[[ EXCERPTED PASSAGE open ]]

The findings of clinical trials are integral to the practice of evidence based cancer care.19, 20
The purpose of clinical trials is to evaluate the safety, effectiveness and toxicities of new agents and combinations of agents or interventions in humans. Clinical trials involve the following four phases of research or evaluation of a biomedical intervention:22
- Phase I trials involve testing of a new biomedical intervention for the first time in a small group of people (e.g. 20-80) to evaluate safety (e.g. determine a safe dosage range and identify side effects).
- Phase II trials study an intervention in a larger group of people (several hundred) to determine efficacy (whether it works as intended) and to further evaluate its safety.
- Phase III trials study the efficacy of an intervention in large groups of trial participants (from several hundred to several thousand) by comparing the intervention to other standard or experimental interventions (or to non-interventional standard care) as well as to monitor adverse effects and to collect information that will allow the intervention to be used safely.
- Phase IV trials are done after an intervention has been marketed. These studies are designed to monitor the effectiveness of the approved intervention in the general population and to collect information about any adverse effects associated with widespread use over longer periods of time.
A review of cooperative clinical trials in cancer in Australia found that fewer than 3% of new adult cases each year enter a clinical trial. It has been suggested that at least twice as many adults with cancer would benefit from trial entry.20
Barriers to access and enrolment to trials are:22
- system barriers (particularly limited funding for clinical trials)
- healthcare provider barriers (protocol complexity, general lack of knowledge)
- participant barriers (discomfort about the research process, fear of potential side effects).
Clinical Trials. Australian Government. National Health and Medical Research Council. 2014
Discuss the benefits and risks of cancer clinical trials for individuals affected by cancer; the community; and health professionals.

[[ EXCERPTED PASSAGE closed ]]
[[ MATERIAL SHOWN open ]]

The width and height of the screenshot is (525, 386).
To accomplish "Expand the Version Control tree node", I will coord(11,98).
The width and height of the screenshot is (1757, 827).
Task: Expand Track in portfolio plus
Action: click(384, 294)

[[ MATERIAL SHOWN closed ]]

WORK TO BE COMPLETED:
Answer these questions using the clinical trials text above:
1. What example group size does the text give for a Phase I trial?
2. According to the review of cooperative clinical trials in Australia, what share of new adult cancer cases enter a clinical trial each year?
3. Which system barrier to trial access and enrollment does the text single out?

WRITTEN ANSWER:
1. 20-80 people.
2. Fewer than 3%.
3. Limited funding for clinical trials.